Lisipo le esperaba de pie en la antecámara. Tan pronto como le vio, corrió a su encuentro y le estrechó contra sí con sus manazas de picapedrero.
—¡Mi buen amigo! —exclamó Alejandro devolviéndole el abrazo.
—¡Mi querido rey! —repuso Lisipo con los ojos relucientes.
—¿Te has dado un baño? ¿Has comido? ¿Te han ofrecido ropas limpias para cambiarte?
—Estoy bien, no te preocupes. Mi único deseo era el poder verte de nuevo, pues mirar tus retratos no es lo mismo. ¿Es cierto que posarás para mí?
—Sí, pero tengo también otros proyectos en la cabeza. Quiero un monumento como nunca ha visto nadie antes otro igual. Siéntate.
—Te escucho —dijo Lisipo mientras los siervos preparaban otros asientos para los dignatarios y para los amigos de Alejandro.
—¿Tienes hambre? ¿Almorzarás con nosotros?
—Con mucho gusto —repuso el gran escultor.

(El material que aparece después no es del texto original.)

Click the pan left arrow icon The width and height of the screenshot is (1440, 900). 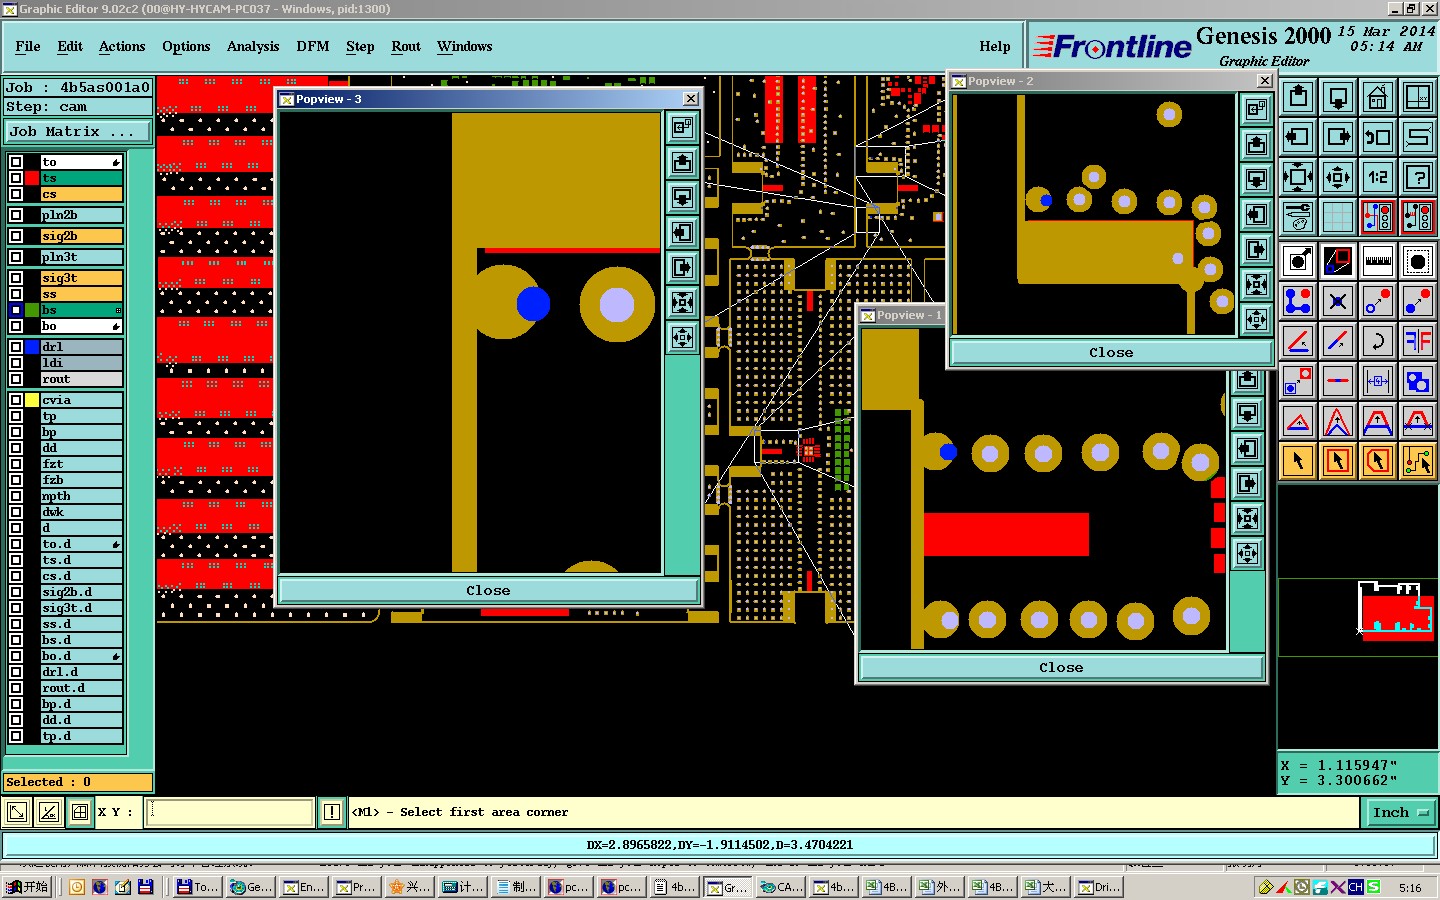1298,138
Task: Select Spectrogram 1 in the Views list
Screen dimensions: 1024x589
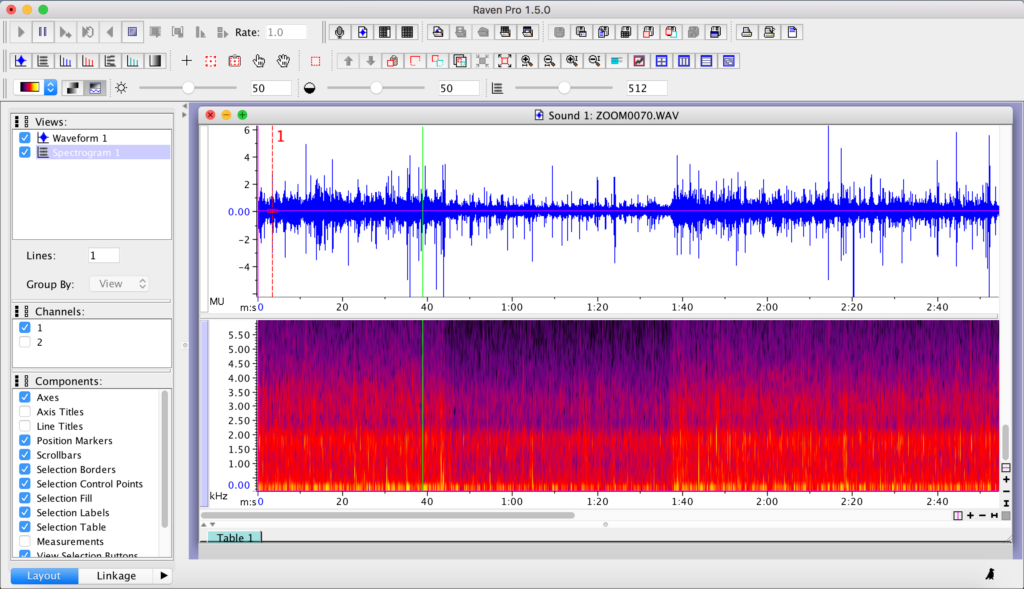Action: pos(85,153)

Los siervos trajeron las mesas delante de cada uno de los huéspedes y ofrecieron las especialidades de la ciudad: pescado asado y aromatizado con romero y aceitunas en sal, legumbres, verduras y pan recién salido del horno.
—Lo que yo quiero —comenzó diciendo el rey mientras todos se servían— es un monumento que represente a los veinticinco hetairoi de mi Punta caídos en el Gránico durante el primer ataque contra la caballería persa. Mandé hacer sus retratos antes de ponerlos en la pira fúnebre para que fueran semejantes. Deberás representarlos en plena furia de la carga, en medio del ardor del combate. Deberá poco menos que oírse el ruido de su galope, el jadear de sus cabalgaduras. Nada deberá faltar en esas formas salvo el aliento de la vida, que los dioses no han concedido aún a tu poder.
Bajó la cabeza, mientras un velo de melancolía descendía sobre sus ojos en medio de toda aquella alegría, en medio de las copas de vino y de los platos rebosantes de fragantes manjares.
—Lisipo, amigo mío… esos muchachos son ahora ceniza y sus desnudos huesos yacen bajo tierra, pero tú, que sabes captar su alma trémula, ¡aférrala en el viento antes de que se pierda del todo y fúndela en el bronce, vuélvela eterna!
Se había puesto en pie y se acercó a una ventana que daba a la bahía, resplandeciente bajo el sol del mediodía. Todos los demás comían, bebían y bromeaban, calentados por el vino. Lisipo le siguió.
—Veintiséis estatuas ecuestres… la cuadrilla de Alejandro en el Gránico. Deberá ser un revoltijo de patas y de dorsos poderosos, de bocas abiertas en el grito de guerra, de brazos blandiendo amenazantes la espada y la lanza. ¿Me comprendes, Lisipo? ¿Comprendes qué quiero decirte?
»El monumento se alzará en Macedonia y permanecerá para toda la eternidad a fin de celebrar a aquellos jóvenes que dieron su vida por nuestro país, despreciando una existencia oscura y sin gloria.
»Quiero que derrames en el bronce fundido tu misma energía vital, quiero que tu arte lleve a cabo el más grande milagro que se haya visto jamás en la tierra. La gente que pase por delante del monumento deberá estremecerse de admiración y de espanto, como si aquellos jinetes se dispusieran a arrojarse al ataque, como si de sus mismas bocas estuviese a punto de estallar el grito que llega más allá de la muerte, más allá de las nieblas del Hades del que nadie ha vuelto jamás.
Lisipo le miraba mudo y atónito, con las enormes manos callosas que colgaban inertes y aparentemente impotentes a lo largo del cuerpo.
Alejandro se las estrechó.
—Sé que estas manos pueden obrar el milagro. No hay desafío que no puedas superar, con sólo que te lo propongas. Eres como yo, Lisipo, y es por eso por lo que ningún otro escultor podrá modelar nunca una estatua mía. ¿Sabes qué dijo Aristóteles el día que terminaste mi primer retrato en nuestro retiro de Mieza? Dijo: «Si dios existe, tiene las manos de Lisipo». ¿Plasmarás en el bronce a mis compañeros caídos? ¿Lo harás?
—Lo haré, Aléxandre, y será una obra que llenará al mundo de asombro. Te lo juro.
Alejandro asintió y se le quedó mirando fijamente con una mirada llena de afecto y de admiración.
—Y ahora ven —le dijo tomándole del brazo—. Come algo.